Today, in many respects, Sri Lanka is a dysfunctional state. The integrity of its electoral process is seriously questioned. The integrity of its Judiciary has been undermined by an unduly close relationship that some senior judges enjoy with the Executive. The Chief Justice who retired in 2011 was immediately appointed Legal Adviser to the President; a hop, step and a jump from the Supreme Court to the presidential secretariat did not appear to him to be an unusual acrobatic leap. Selected judges of the Supreme Court and the Court of Appeal are granted special leave to enable them to spend several months at a time in the islands of Fiji, a country suspended from the Commonwealth, to help a military ruler apply and enforce his decrees. In fact, a Sri Lankan Judge was reported to have recently sentenced the Opposition Leader of that country to prison, and thus disqualified him from being a candidate at the general election, if and when held. Much of the print media is either owned by the Government or by politicians of the ruling party or by members of the President’s family. The editor of the only independent, investigative weekend newspaper was shot dead in a high security area four years ago, and his successor was sacked when a government supporter bought that newspaper some months ago.Constitutionalism has all but disappeared from the country. The President, who is Head of State, Head of Government, and Chairman of the Cabinet, is the source of all power and patronage. He appoints Ministers, Judges, Ambassadors, Secretaries, Chairpersons of state banks and corporations, the Elections Commission, the Bribery Commission, the Human Rights Commission, the Judicial Services Commission, the Public Services Commission, the Auditor General – the list is endless. Of the 113 members required for an absolute majority in Parliament, 67 are cabinet ministers, 30 are deputy ministers, 2 are project ministers, and the remainder are either ministry monitors, presidential advisers, or coordinating secretaries. In fact, nearly every member of the government parliamentary group is a salaried member of the executive. Parliament is no longer a legislative body capable of holding the government to account.
Almost half the elected members of the Opposition have crossed the floor, enticed by the offer of employment of one kind or another, and the Cabinet today includes a Minister of Wild Life, a Minister of Botanical Gardens, a Minister of Public Relations, a Minister of State Resources, and a Minister of Sugar, with all the perks and financial benefits that go with such offices, but with little or no power.
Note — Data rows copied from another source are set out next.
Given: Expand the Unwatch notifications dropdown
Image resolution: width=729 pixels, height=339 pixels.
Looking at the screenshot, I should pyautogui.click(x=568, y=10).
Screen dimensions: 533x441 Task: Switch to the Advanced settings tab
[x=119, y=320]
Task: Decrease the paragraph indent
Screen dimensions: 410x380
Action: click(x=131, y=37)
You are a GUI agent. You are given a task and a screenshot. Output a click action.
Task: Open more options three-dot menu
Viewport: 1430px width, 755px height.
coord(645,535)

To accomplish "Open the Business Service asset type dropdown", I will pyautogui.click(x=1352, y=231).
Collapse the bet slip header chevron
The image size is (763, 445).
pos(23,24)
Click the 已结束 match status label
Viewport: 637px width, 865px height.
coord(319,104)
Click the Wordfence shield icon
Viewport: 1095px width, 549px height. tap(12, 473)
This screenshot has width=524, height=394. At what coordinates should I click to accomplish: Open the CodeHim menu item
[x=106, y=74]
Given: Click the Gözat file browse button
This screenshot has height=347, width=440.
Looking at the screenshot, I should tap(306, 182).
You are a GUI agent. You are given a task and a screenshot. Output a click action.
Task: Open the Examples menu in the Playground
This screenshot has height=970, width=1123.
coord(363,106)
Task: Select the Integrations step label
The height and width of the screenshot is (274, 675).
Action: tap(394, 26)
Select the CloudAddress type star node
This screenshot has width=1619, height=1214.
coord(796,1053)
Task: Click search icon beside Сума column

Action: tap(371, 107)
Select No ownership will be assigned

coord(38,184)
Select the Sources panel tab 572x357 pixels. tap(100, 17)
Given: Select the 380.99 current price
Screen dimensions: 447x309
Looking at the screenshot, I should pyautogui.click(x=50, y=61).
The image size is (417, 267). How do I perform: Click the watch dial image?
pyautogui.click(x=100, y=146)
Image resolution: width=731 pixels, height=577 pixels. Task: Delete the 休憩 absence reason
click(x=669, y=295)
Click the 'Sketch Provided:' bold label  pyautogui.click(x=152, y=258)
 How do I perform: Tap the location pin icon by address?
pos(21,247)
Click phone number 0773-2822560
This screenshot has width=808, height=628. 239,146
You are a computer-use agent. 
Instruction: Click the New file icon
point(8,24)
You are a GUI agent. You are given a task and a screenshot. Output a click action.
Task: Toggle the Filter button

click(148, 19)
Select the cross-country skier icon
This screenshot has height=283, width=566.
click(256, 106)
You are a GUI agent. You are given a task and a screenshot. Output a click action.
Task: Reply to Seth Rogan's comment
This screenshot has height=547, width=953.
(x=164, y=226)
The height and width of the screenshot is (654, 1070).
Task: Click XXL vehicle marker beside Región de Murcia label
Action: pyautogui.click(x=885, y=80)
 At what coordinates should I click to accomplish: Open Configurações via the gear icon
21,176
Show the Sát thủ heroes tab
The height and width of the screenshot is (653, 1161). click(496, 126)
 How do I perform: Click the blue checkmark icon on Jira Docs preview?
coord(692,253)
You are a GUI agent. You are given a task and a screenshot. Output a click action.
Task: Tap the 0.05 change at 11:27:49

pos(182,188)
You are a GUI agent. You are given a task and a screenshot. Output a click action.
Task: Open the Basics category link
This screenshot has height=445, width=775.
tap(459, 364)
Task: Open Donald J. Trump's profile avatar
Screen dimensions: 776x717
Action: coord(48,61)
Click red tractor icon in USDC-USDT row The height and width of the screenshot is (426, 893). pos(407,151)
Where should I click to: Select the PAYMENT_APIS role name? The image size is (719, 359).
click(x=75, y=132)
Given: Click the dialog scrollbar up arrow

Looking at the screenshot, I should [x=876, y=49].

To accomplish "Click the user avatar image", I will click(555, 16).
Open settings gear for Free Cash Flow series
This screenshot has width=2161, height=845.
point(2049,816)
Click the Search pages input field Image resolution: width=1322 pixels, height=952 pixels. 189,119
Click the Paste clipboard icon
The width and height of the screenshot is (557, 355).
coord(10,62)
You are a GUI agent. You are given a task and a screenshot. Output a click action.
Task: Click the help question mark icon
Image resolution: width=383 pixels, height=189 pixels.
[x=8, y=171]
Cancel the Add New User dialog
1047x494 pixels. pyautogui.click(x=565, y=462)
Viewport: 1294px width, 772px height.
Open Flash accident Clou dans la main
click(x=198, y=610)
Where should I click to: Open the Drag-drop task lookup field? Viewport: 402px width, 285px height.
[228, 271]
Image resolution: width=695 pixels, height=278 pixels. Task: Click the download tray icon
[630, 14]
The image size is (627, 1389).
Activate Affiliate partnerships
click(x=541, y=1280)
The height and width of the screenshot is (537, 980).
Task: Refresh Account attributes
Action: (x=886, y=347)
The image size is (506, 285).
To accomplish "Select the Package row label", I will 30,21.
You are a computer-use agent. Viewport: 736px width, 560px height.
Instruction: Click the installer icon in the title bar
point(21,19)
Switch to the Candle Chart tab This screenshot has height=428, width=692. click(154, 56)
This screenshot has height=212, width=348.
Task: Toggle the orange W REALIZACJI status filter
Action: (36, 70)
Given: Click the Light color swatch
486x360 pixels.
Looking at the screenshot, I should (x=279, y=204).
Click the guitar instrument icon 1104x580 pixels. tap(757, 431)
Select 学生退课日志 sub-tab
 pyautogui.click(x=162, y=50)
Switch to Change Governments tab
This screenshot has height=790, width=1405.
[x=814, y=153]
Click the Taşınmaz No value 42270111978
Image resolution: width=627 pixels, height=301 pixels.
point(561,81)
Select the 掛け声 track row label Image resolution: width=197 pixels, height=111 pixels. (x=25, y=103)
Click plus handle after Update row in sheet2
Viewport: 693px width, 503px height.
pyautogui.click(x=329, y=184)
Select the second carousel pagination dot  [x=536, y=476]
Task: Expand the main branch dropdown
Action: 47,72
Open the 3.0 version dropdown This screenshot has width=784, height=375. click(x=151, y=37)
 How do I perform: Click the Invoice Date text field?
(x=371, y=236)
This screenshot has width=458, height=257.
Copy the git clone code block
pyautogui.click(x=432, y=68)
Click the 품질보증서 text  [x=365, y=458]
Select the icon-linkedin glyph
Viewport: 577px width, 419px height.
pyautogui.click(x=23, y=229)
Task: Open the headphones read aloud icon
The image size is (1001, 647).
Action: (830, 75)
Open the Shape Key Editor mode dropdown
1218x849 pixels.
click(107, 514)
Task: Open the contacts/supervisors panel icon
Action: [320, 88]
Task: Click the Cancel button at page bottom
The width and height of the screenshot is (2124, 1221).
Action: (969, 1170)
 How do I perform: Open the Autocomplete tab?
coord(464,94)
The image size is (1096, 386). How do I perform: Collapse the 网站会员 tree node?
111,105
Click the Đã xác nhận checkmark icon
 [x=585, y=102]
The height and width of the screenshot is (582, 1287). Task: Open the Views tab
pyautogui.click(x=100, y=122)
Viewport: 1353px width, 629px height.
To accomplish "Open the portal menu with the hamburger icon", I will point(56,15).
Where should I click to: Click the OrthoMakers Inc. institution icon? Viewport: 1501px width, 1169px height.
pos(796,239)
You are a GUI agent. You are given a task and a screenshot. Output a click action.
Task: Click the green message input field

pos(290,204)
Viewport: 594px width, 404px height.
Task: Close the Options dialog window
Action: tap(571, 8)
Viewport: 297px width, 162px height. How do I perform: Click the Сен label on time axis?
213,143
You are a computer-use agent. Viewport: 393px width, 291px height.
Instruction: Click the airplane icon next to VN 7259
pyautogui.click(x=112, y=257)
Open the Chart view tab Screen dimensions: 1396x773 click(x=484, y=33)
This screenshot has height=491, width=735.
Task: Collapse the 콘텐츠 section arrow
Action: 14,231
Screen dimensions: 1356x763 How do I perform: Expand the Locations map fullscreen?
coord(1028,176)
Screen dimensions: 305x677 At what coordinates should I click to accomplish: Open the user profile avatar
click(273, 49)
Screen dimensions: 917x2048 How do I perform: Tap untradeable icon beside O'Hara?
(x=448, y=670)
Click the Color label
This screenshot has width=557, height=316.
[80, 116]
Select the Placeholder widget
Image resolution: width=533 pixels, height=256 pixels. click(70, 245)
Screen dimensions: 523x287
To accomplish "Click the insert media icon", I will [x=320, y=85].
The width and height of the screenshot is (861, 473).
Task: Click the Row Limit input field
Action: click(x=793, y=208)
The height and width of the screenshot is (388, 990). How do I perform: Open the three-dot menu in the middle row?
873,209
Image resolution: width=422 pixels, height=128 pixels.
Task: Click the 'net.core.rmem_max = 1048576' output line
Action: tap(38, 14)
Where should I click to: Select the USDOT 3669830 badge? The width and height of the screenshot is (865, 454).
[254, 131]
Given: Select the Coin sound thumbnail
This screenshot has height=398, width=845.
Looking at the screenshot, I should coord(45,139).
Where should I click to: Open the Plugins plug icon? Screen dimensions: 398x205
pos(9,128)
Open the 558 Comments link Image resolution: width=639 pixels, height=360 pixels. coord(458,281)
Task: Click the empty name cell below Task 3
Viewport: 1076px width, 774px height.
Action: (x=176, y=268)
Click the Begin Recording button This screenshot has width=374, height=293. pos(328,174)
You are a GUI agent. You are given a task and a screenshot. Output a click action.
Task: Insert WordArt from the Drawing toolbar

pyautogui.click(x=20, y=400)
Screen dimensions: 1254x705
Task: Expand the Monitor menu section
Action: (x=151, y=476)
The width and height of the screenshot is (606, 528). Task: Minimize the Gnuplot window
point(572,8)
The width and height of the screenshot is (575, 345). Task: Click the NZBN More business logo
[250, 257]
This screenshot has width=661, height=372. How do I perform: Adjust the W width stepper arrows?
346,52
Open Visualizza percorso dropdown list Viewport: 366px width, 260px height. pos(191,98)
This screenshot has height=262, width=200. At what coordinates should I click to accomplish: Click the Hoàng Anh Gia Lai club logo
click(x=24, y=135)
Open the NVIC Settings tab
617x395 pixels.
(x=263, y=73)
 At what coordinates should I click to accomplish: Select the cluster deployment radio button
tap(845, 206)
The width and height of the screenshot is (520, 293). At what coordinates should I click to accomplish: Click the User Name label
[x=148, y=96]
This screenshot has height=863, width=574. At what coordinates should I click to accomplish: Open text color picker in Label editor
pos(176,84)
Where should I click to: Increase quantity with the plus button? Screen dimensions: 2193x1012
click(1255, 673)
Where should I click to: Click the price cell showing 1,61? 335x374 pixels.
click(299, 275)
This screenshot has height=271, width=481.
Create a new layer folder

State power is exercised by four individuals: the President, who is also Minister of Finance, Minister of Planning, Minister of Defence, Minister of Highways, Minister of Ports and Minister of Aviation, and is also in charge of the Attorney General’s Department and the Legal Draftsman’s Department; his brother, who is Minister of Economic Development, an umbrella ministry that controls all infrastructure and other development activities across the country; another brother, who is Secretary of Defence, and controls the armed services, police and immigration, as well as urban development; and yet another brother, who is Speaker of Parliament. Other immediate family members include the chairman of Sri Lankan Airlines, head of the shipping authority,the ambassador in Washington, the ambassador in Moscow, and so on. Indeed, one of the siblings once reportedly exclaimed that the country was now being administered by what he described as the Rajapakse Samagama (or Rajapakse Company).
*Presentation by Dr Nihal Jayawickrama in International Seminar, “The Impeachment of the Chief Justice of Sri Lanka” organised by the Bar Human Rights Committee of England and Wales (BHRC)
Doughty Street Chambers, 27 February 2013.